CMMC Consulting
CMMC Tabletop Exercises
Facilitated tabletop exercises that satisfy the CMMC Level 2 incident response testing requirement (IR.L2-3.6.3) — and produce the evidence artifacts your assessor will ask for.
- Scenario design tailored to your environment (ransomware, insider threat, CUI exposure, supply-chain attack)
- Facilitated 3–4 hour exercise with IT, security, executive leadership, and legal
- Injected complications that force real-time decisions on containment, notification, and DIBNet reporting
- After-action report with findings, POA&M-eligible remediation items, and process gaps
- Evidence package (participant list, scenario, timeline, after-action) sized for your SSP and assessor
- Optional annual retainer to keep exercises fresh as your environment changes
CMMC Tabletop Exercises
CMMC Level 2 requires you to test your incident response plan. Not “have one” — test it. Assessors will ask when you last did, and they will ask for the after-action documentation.
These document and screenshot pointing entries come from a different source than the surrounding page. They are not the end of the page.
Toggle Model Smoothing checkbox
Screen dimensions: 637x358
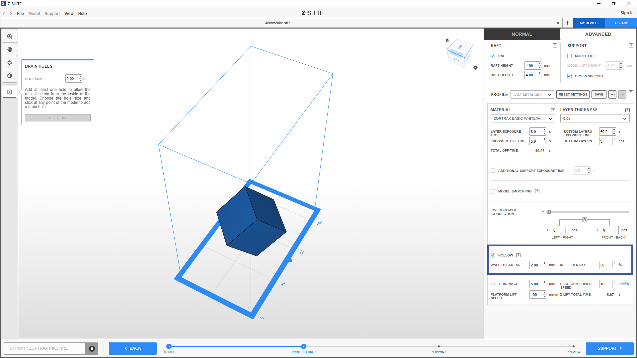pyautogui.click(x=493, y=191)
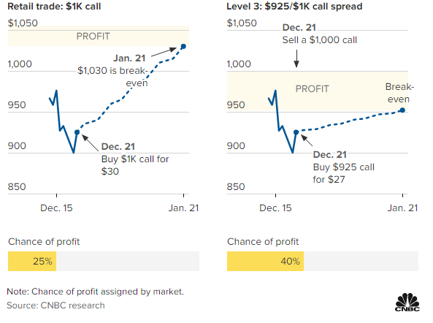Click the Dec. 21 buy point dot on left chart
Image resolution: width=433 pixels, height=323 pixels.
click(x=77, y=132)
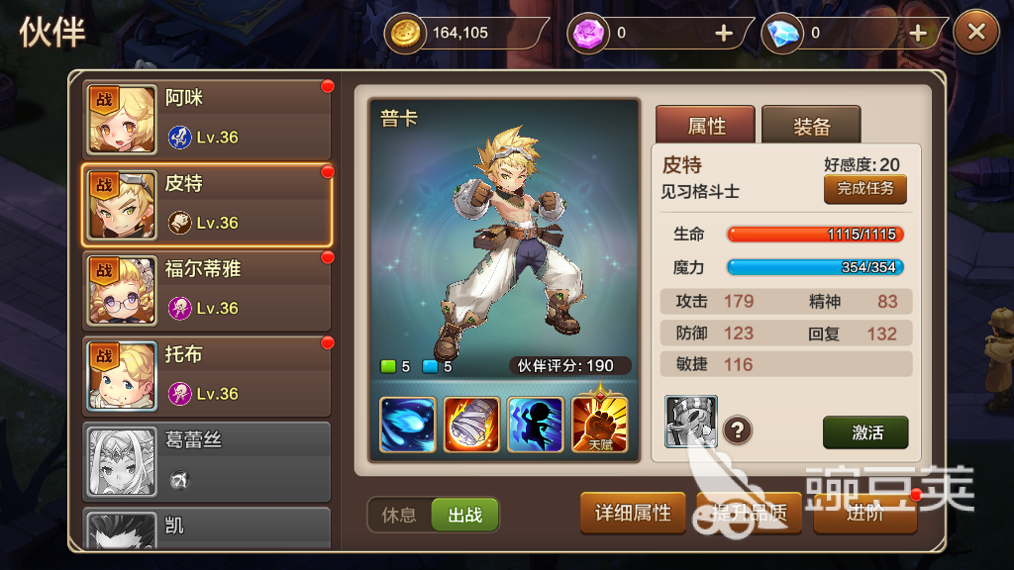
Task: Add blue diamonds with plus icon
Action: pyautogui.click(x=918, y=33)
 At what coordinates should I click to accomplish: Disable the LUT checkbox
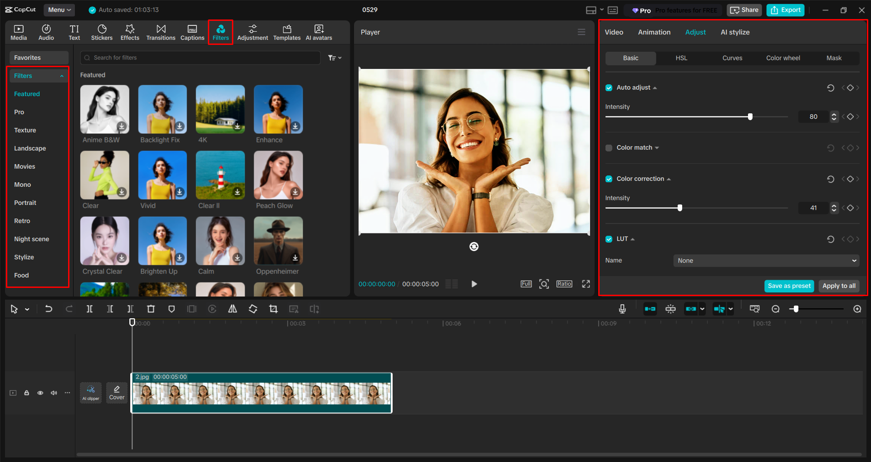pos(608,239)
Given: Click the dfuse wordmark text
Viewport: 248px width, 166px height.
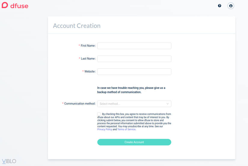Looking at the screenshot, I should click(x=19, y=5).
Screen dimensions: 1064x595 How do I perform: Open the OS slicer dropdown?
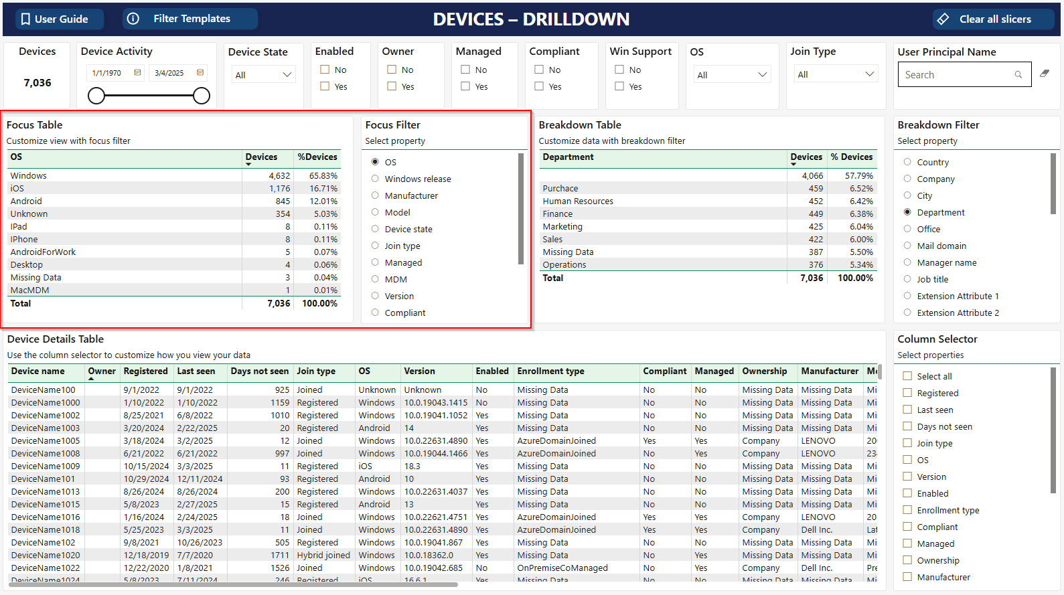coord(732,74)
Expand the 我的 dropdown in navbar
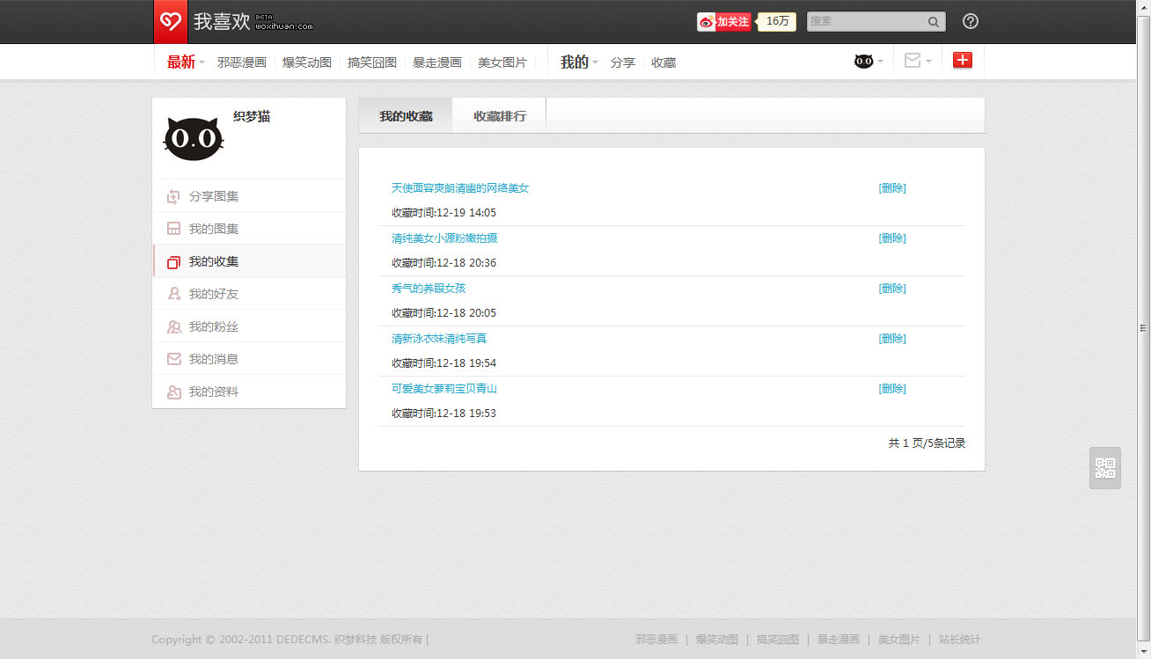This screenshot has width=1151, height=659. [x=578, y=62]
A tabletop exercise is how you meet that requirement without staging a real incident.
What we deliver
- Scenario design. We build a scenario tailored to your actual environment — the systems that hold CUI, the ESPs you rely on, the contracts you can’t afford to lose. Generic scenarios waste the exercise; specific ones expose real gaps.
- Facilitated exercise. A 3–4 hour session with your IT, security, executive, and legal leads. We inject complications in real time, force decisions, and challenge assumptions.
- After-action report. Written narrative of what happened, what people decided, and what should have happened. Every gap tagged as documentation, training, technical, or POA&M-eligible.
- Evidence packaging. Participant list, scenario, timeline, and after-action packaged for your SSP and control-family evidence library. This is the artifact your C3PAO will ask to see.
- Optional retainer. Annual or semi-annual cadence to keep exercises current with your environment.
Why this matters at assessment time
Every CMMC assessor knows that a well-written IR plan proves nothing on its own. The exercise — and the paper trail it leaves — is what proves the plan actually works. Contractors without recent tabletop evidence get an easy IR family finding at assessment.
We design our exercises so the after-action documentation is a direct fit for your assessor’s evidence expectations. No re-writing after the fact.
Frequently asked questions
What CMMC control does a tabletop exercise satisfy?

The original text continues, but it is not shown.